● **What to work on**
Find every line in the records below that contains the word "will", and copy each such line.

(Stored items)
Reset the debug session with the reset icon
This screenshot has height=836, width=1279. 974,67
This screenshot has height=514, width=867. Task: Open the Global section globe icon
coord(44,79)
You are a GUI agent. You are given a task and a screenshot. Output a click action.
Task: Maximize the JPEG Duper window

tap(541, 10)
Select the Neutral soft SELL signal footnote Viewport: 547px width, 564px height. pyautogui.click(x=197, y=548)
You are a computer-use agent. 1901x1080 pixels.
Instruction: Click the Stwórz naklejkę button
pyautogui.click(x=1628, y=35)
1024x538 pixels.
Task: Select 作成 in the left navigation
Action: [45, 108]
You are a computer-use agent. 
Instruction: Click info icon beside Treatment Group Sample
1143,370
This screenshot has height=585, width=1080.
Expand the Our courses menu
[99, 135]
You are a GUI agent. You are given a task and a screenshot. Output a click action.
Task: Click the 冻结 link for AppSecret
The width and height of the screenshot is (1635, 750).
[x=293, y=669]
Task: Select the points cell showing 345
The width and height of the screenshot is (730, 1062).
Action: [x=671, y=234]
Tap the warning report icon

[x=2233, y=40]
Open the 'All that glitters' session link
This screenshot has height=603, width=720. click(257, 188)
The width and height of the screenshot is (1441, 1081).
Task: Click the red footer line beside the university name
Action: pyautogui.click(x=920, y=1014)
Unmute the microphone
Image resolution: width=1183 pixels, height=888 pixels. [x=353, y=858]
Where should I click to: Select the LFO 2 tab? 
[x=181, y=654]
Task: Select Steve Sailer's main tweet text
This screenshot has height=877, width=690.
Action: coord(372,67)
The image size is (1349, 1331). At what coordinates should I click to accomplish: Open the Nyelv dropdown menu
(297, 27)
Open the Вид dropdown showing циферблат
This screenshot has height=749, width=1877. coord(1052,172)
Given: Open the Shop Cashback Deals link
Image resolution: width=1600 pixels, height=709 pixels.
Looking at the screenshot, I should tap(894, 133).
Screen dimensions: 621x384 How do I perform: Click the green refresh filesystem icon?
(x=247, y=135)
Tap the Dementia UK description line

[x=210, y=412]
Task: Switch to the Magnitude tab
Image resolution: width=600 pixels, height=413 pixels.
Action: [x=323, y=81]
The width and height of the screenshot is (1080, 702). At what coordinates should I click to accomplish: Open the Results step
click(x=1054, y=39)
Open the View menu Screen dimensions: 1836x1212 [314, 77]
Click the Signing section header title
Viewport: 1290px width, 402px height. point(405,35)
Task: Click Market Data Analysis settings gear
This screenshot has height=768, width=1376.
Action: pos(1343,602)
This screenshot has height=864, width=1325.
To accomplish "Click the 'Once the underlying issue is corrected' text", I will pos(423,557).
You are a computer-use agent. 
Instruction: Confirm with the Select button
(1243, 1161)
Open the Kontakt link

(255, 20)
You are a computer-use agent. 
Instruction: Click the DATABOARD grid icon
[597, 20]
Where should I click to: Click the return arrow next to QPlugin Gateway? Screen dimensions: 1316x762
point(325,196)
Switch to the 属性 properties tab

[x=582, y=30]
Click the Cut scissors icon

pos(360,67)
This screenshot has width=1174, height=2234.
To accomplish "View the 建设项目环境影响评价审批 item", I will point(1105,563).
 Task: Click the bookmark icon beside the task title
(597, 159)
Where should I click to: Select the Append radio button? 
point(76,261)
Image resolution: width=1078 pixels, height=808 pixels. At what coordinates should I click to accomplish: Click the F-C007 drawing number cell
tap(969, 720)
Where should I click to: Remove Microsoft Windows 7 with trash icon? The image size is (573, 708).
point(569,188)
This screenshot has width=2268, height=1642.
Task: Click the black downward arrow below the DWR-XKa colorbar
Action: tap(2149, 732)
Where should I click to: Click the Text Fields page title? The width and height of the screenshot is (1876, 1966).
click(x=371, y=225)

● **Result**
To accomplish "Click the 'Once the underlying issue is corrected' text", I will pos(423,557).
To accomplish "View the 建设项目环境影响评价审批 item", I will point(1105,563).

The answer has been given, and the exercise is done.